武神の加護 知神の加護 自然神の加護 理神の加護 農業神の加護 魔法神の加護

死神の加護 聖神の加護

神の子

全知

_________________________________

(思ったよりもいっぱいついたけどまあいっか。)


 称号自体は周りも見る事ができるらしい。司祭が神の子の称号を見た時の顔、衝撃的だったな。


 家に帰るとメルダさん、グレオ兄さん、フィル姉さん、爺に報告をする。皆にすごいすごいと褒められ気分が良くなった俺は自分の時間を楽しむことにした。


 部屋に戻り今日の情報を整理する。

 好きに生きろって天命を受けたわけだが一つ気になることがある。《模倣(コピー)》これは検証しなければいけない。

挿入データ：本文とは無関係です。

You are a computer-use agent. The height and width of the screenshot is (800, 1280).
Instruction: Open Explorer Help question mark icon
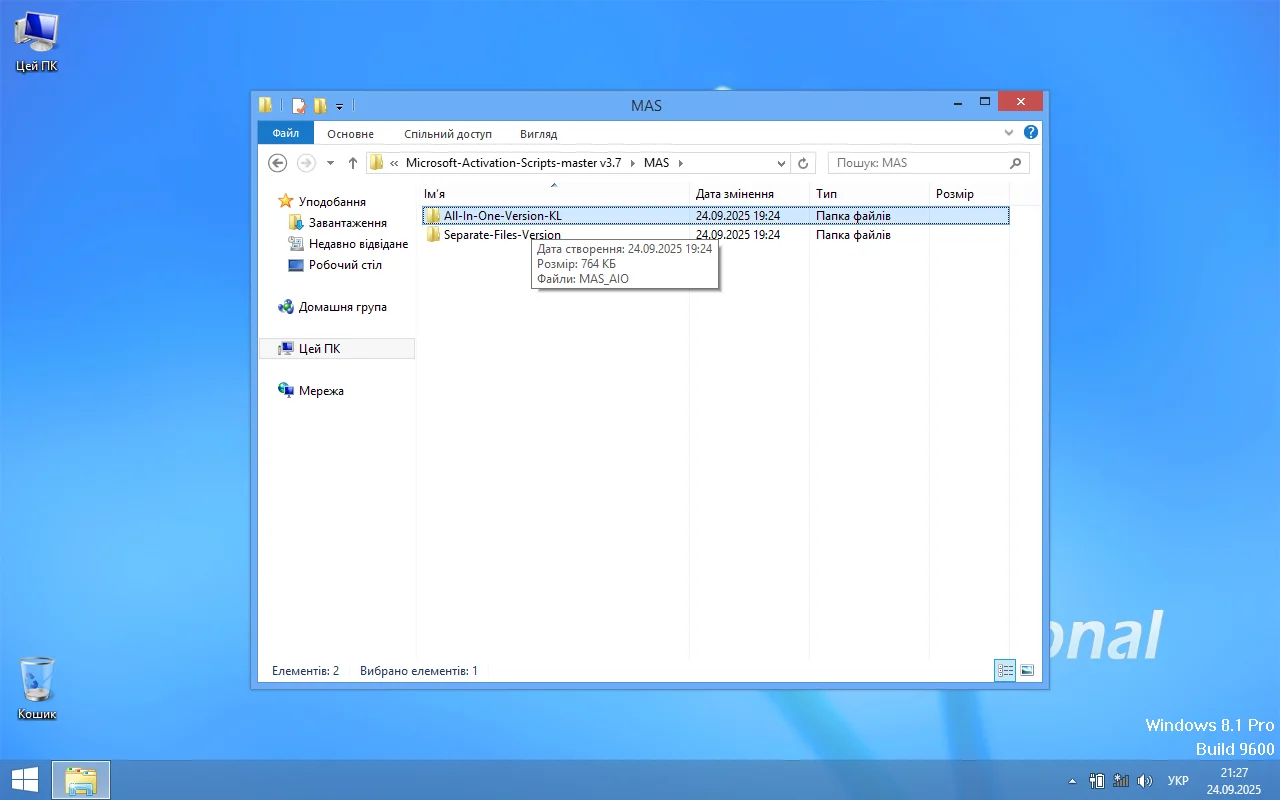click(x=1031, y=133)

 決して面白そうとか何か悪事に使えないかとか思っているわけではない。

 コピーできる対象が何かわかっていないからな。それをしっかりさせよう。


 さて、まず使えそうなスキルは……《鑑定》か

 適当に窓を開けて外の風景に対して鑑定を行う。

「…っいっった‼︎」

 目に入っている物全ての情報が入ってくる!一瞬頭が真っ白になったぞ。

 明日になったら外に出て、近くの森でスキルの試し撃ちをしよう。

 とりま慣れるまで鑑定使い続けとこ。


「坊っちゃま夕食にございます。って坊っちゃま!何をされているのですか⁈」

「ああ、今外の風景に《鑑定》スキルを……」

「目が血で真っ赤でございますよ!早く治癒魔法を!」

 回復されながら俺は考える。

 俺の中でやりたいことか、一つしかないな。

 異世界に来たなら世界最強目指さなきゃだろ!ま、でもその前に常識やらなんやらをつけるために学園に行った方がいいか。友達も欲しいし。

 俺は夕食の席につくなり自分の人生(目標)を話す。

「グレオさん、俺、学園に行きたいです。」

面白い!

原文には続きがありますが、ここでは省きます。